(任务目标 a) 请把下方数据行中从包含“Open the App Store dock icon”的那一行开始、到这些行最后一行结束的部分逐字照抄，首尾两行都包括在内。

Lucene学习笔记 - 20181130

最新推荐文章于 2024-07-30 20:50:32 发布

weixin_30478757

最新推荐文章于 2024-07-30 20:50:32 发布

阅读量84

点赞数

文章标签： java 数据库面试

原文链接：http://www.cnblogs.com/gospurs/p/10460703.html

版权

一、引言

介绍
Lucene是apache的一个子项目，是一个开源全文检索引擎工具包，但它不是一个完整的全文检索引擎，而是一个全文检索引擎的架构，提供了完整的查询引擎和索引引擎，部分文本分析引擎。
在Java开发环境里Lucene是一个成熟的免费开源工具。就其本身而言，Lucene是当前以及最近几年最受欢迎的免费Java信息检索程序库。人们经常提到信息检索程序库，虽然与搜索引擎有关，但不应该将信息检索程序库与搜索引擎相混淆。
区别与Solr
Solr是一个独立的企业级搜索应用服务器，它对外提供类似于Web-service的API接口。用户可以通过http请求，向搜索引擎服务器提交一定格式的XML文件，生成索引；也可以通过Http Get操作提出查找请求，并得到XML格式的返回结果。
简而言之：内网Luence、外网Solr
什么是全文检索
全文检索是计算机程序通过扫描文章中的每一个词，对每一个词建立一个索引，指明该词在文章中出现的次数和位置。当用户查询时根据建立的索引查找，类似于通过字典的检索字表查字的过程。
全文检索（Full-Text Retrieval）以文本作为检索对象，找出含有指定词汇的文本。全面、准确和快速是衡量全文检索系统的关键指标。

关于全文检索，重要四点：
①.只处理文本
②.不处理语义
③.不分大小写
④.结果列表有相关度排序

全文检索与数据库检索的区别
全文检索不同于数据库的SQL查询。（他们所解决的问题不一样，解决的方案也不一样，所以不应进行对比）。在数据库中的搜索就是使用SQL，这样会有如下问题：
①.匹配效果：
②.相关度排序：
③.全文检索的速度大大快于SQL的like搜索的速度。
全文检索的使用场景
使用Lucene，主要是做站内搜索，对系统内资源搜索。如BBS（论坛）、BLOG（博客）中文章搜索；电商网站中的商品及信息检索。
面试回答点
①如何建立索引，根据什么分词、②如何使用索引，又如何索引优化、③开发效率优化，运行效率优化、④总结
大致示例：
我使用Luence为我商品信息，建立一个索引库；索引库通过XX分词技术建立；最终使用索引库书写一些util工具；利用索引对我商品数据进行搜索；从而完成站内全文搜索。

二、第一个Lucene程序

导入依赖

		<!--lucene核心jar-->
        <dependency>
            <groupId>org.apache.lucene</groupId>
            <artifactId>lucene-core</artifactId>
            <version>4.4.0</version>
        </dependency>
        
        <!--lucene 分词器 实现jar-->
        <dependency>
            <groupId>org.apache.lucene</groupId>
            <artifactId>lucene-analyzers-common</artifactId>
            <version>4.4.0</version>
        </dependency>

写入器示例

 	/**
     * 第一个写入器
     * 书写顺序：
     * ①IndexWriter写入器 —— ②Directory索引库(本地/内存 二选一)

(任务目标 b) 修改Lucene笔记中从“简而言之：内网Luence、外网Solr”开始、到“衡量全文检索系统的关键指标。”结束的这段文字，把其中的“全文检索”换成“全文搜索”后写出。

(所列各行)

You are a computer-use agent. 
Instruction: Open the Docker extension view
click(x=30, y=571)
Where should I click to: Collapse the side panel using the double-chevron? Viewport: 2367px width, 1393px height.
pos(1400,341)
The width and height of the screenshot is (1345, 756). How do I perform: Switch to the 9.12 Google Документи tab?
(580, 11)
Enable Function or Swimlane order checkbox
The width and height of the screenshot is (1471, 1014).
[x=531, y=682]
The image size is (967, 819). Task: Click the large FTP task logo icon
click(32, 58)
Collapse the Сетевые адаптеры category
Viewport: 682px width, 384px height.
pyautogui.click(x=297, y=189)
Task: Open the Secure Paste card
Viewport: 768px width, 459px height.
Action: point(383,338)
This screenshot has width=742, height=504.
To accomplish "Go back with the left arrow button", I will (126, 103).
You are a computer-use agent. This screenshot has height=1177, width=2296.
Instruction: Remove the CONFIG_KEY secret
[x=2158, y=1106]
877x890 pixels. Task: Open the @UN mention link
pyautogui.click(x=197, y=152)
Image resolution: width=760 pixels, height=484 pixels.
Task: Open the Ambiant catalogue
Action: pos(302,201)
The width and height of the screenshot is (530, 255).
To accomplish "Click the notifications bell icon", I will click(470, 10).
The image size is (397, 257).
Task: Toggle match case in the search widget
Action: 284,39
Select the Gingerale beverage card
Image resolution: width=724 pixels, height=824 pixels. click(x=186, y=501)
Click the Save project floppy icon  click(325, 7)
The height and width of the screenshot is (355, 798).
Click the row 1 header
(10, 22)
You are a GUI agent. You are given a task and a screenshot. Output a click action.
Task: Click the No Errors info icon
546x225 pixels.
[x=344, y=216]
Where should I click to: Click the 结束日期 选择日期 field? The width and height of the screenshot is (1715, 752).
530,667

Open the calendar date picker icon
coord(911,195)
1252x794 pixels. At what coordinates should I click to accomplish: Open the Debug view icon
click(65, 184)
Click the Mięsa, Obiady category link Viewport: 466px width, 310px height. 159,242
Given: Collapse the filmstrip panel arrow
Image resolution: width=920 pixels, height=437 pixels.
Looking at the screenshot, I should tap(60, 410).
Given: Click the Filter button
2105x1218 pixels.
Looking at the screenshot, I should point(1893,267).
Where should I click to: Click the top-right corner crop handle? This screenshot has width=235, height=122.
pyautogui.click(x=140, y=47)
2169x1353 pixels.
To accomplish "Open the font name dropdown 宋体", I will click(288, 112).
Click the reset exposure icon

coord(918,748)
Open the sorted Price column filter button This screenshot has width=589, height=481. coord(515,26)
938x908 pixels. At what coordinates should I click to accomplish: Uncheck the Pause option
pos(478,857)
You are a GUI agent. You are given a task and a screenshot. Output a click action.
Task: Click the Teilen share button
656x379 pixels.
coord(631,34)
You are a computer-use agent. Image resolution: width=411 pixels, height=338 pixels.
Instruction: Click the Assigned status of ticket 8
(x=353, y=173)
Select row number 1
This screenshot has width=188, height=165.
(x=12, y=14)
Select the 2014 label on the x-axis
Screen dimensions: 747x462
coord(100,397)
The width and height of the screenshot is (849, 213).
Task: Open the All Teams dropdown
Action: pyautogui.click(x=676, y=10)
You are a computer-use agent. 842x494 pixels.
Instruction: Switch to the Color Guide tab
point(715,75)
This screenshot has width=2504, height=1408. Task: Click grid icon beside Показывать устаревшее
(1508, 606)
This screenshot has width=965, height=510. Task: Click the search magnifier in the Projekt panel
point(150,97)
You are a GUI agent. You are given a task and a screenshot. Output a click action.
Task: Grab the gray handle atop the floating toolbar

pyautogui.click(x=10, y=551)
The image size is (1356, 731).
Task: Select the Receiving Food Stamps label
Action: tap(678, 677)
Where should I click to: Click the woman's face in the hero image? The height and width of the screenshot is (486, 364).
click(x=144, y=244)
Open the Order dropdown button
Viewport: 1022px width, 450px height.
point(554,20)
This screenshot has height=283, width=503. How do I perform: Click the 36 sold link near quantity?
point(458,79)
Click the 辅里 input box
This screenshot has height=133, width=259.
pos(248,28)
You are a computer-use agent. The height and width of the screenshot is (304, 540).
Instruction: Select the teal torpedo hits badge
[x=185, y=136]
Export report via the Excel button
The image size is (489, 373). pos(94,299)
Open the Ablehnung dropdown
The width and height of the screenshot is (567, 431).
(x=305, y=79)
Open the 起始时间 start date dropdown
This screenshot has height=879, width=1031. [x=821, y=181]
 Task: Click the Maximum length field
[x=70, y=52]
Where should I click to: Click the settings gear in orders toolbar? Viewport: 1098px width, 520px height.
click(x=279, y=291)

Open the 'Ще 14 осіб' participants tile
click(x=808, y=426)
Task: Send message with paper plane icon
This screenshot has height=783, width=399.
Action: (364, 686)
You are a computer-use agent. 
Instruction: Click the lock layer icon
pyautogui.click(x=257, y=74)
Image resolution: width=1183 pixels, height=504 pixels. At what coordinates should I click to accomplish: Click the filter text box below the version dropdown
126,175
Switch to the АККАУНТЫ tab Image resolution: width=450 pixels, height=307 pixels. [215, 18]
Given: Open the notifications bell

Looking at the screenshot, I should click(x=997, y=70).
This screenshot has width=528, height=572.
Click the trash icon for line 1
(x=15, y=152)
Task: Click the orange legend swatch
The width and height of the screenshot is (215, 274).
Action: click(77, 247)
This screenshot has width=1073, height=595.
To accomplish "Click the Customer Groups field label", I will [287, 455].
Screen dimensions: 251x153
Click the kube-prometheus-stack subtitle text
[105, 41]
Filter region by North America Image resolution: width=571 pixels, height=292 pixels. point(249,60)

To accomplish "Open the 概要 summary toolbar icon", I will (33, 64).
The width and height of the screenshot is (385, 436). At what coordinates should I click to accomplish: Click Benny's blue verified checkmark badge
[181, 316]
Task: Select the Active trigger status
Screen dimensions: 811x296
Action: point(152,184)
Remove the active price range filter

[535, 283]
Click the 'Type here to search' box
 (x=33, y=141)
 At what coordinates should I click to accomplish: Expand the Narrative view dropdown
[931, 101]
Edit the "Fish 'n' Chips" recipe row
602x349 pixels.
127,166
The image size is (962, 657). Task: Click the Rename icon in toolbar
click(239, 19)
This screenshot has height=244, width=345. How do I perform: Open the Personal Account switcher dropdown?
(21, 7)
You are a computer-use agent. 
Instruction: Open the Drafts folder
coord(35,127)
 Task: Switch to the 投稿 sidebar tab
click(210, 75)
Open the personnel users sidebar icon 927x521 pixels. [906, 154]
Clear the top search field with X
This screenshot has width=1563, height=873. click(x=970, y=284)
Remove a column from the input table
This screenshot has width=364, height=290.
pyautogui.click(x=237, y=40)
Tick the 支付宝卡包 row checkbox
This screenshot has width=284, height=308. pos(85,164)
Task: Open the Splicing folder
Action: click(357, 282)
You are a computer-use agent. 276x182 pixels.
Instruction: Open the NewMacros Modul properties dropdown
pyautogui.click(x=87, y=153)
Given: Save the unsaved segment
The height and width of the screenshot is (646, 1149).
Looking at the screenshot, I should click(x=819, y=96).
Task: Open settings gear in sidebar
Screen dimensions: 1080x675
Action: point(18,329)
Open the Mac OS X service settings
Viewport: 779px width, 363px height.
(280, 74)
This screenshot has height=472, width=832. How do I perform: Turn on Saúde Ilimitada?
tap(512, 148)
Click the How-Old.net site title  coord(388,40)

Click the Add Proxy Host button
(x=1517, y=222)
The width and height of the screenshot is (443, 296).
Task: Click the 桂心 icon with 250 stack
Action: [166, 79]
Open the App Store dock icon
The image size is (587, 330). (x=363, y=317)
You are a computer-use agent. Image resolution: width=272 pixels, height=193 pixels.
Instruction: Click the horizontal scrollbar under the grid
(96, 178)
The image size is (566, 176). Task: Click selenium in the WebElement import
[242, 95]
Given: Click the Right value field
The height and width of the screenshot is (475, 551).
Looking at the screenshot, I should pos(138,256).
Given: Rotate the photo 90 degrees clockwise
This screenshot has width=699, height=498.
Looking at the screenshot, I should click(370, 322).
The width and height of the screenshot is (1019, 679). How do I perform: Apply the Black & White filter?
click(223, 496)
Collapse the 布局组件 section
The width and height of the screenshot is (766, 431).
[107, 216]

(完整答案 a)
Open the App Store dock icon
The image size is (587, 330). (x=363, y=317)
You are a computer-use agent. Image resolution: width=272 pixels, height=193 pixels.
Instruction: Click the horizontal scrollbar under the grid
(96, 178)
The image size is (566, 176). Task: Click selenium in the WebElement import
[242, 95]
Given: Click the Right value field
The height and width of the screenshot is (475, 551).
Looking at the screenshot, I should pos(138,256).
Given: Rotate the photo 90 degrees clockwise
This screenshot has width=699, height=498.
Looking at the screenshot, I should click(370, 322).
The width and height of the screenshot is (1019, 679). How do I perform: Apply the Black & White filter?
click(223, 496)
Collapse the 布局组件 section
The width and height of the screenshot is (766, 431).
[107, 216]

(完整答案 b)
简而言之：内网Luence、外网Solr
什么是全文搜索
全文搜索是计算机程序通过扫描文章中的每一个词，对每一个词建立一个索引，指明该词在文章中出现的次数和位置。当用户查询时根据建立的索引查找，类似于通过字典的检索字表查字的过程。
全文搜索（Full-Text Retrieval）以文本作为检索对象，找出含有指定词汇的文本。全面、准确和快速是衡量全文搜索系统的关键指标。